Он обезумел. Он видел лицо, и жест,
и ворот рубашки, что будет вот-вот расстегнут…
Его одиночество билось на этаже
огромной бабочкой в сетке замерзших стекол.
Вечерами включают лампы...
Вечерами включают лампы дневного света,
продлевая агонию, не отпуская в мир.
И бесстрастные тени ходят за нами следом,
заставляя друга друга чувствовать не-людьми,
не едиными телом и духом, не частью силы,
совершающей благо и знающей, что права.
Каждый вечер теперь пропускается через сито
равнодушия к обстоятельствам и словам.
Кто решает за нас, задумайся? Холод стекол
наполняет неделю, она продолжает год.
И они наблюдают, как пустота растет там,
между нами разливается молоком.
И ложится зима, и становится нам забвеньем,
отреченьем становится, временем всех разлук.
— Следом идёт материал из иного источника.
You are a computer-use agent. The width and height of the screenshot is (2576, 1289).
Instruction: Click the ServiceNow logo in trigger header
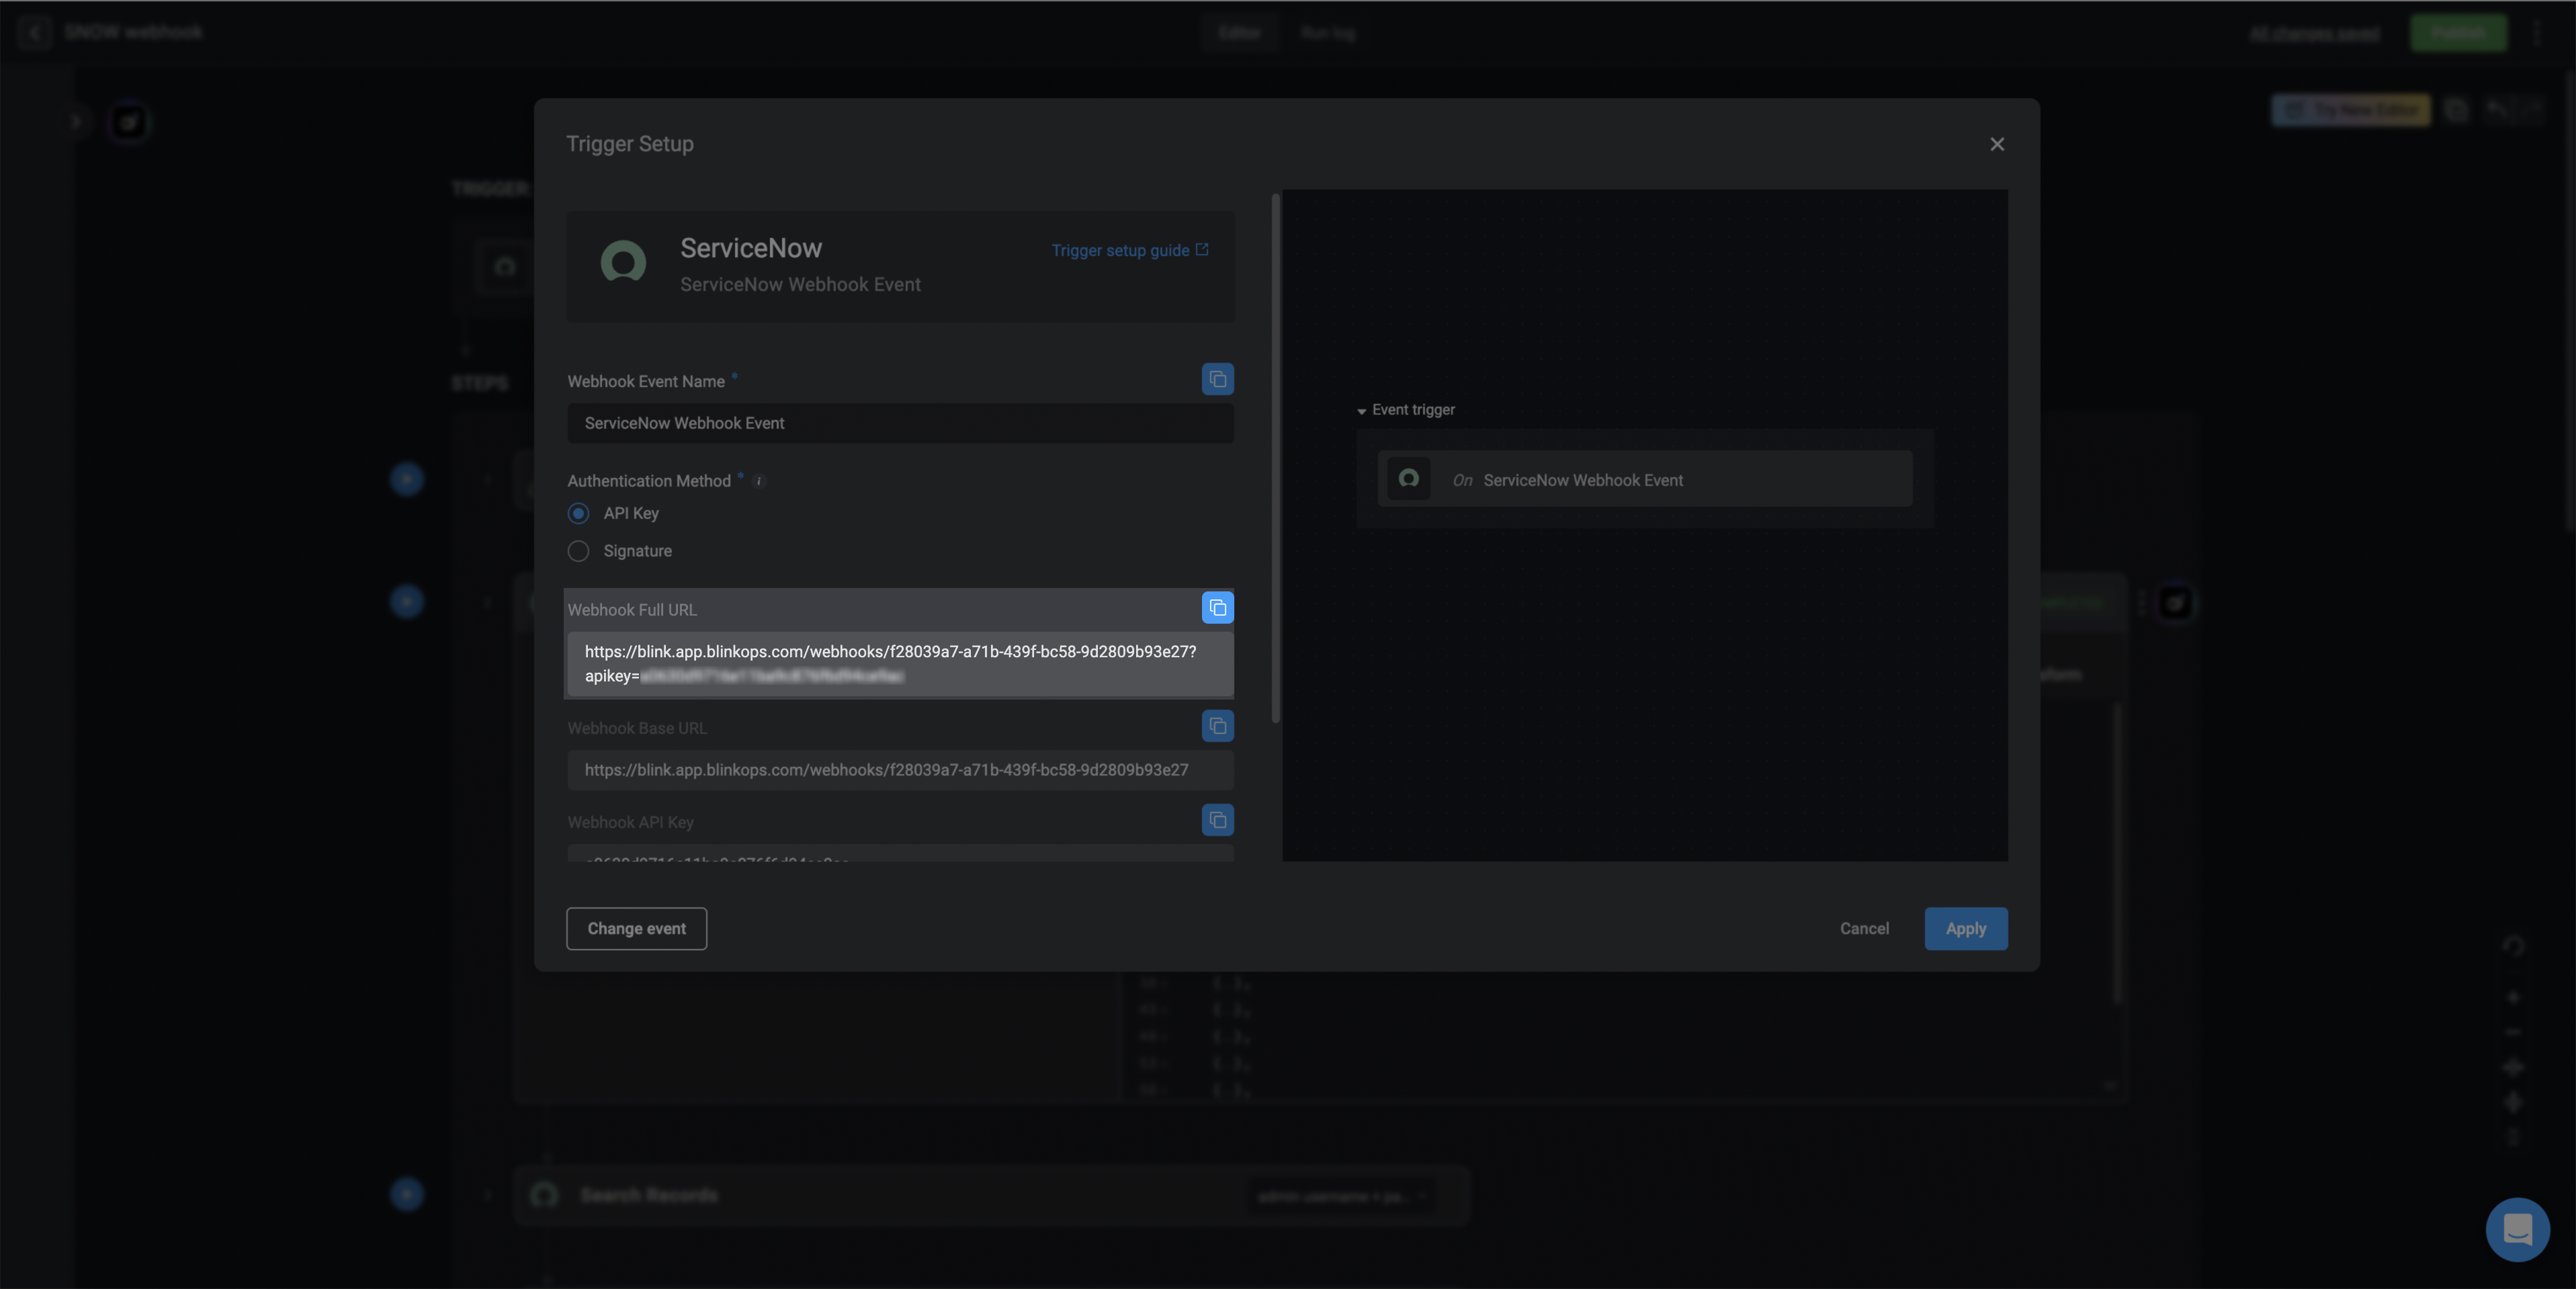click(x=623, y=263)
Ты позволил им стать сильнее и откровенней,
чем положено тени, пляшущей по стеклу.
Вечерами включают лампы дневного света.
Вечерами всегда особенно тяжело.
Я люблю тебя так отчаянно, что об этом
не умею сказать…
Давай разобьем стекло.
Её от меня отделяет дверной проем...
Её от меня отделяет дверной проем.
Она замирает в нем, она остается в нем –
в него прорастать пшеничными волосами.
Меня от нее отделяет десяток фраз,
не сказанных нами, но создающих нас,
Меня от нее
отделяет
одно
касанье.
Правило
Встречаются четверо. Делятся пополам.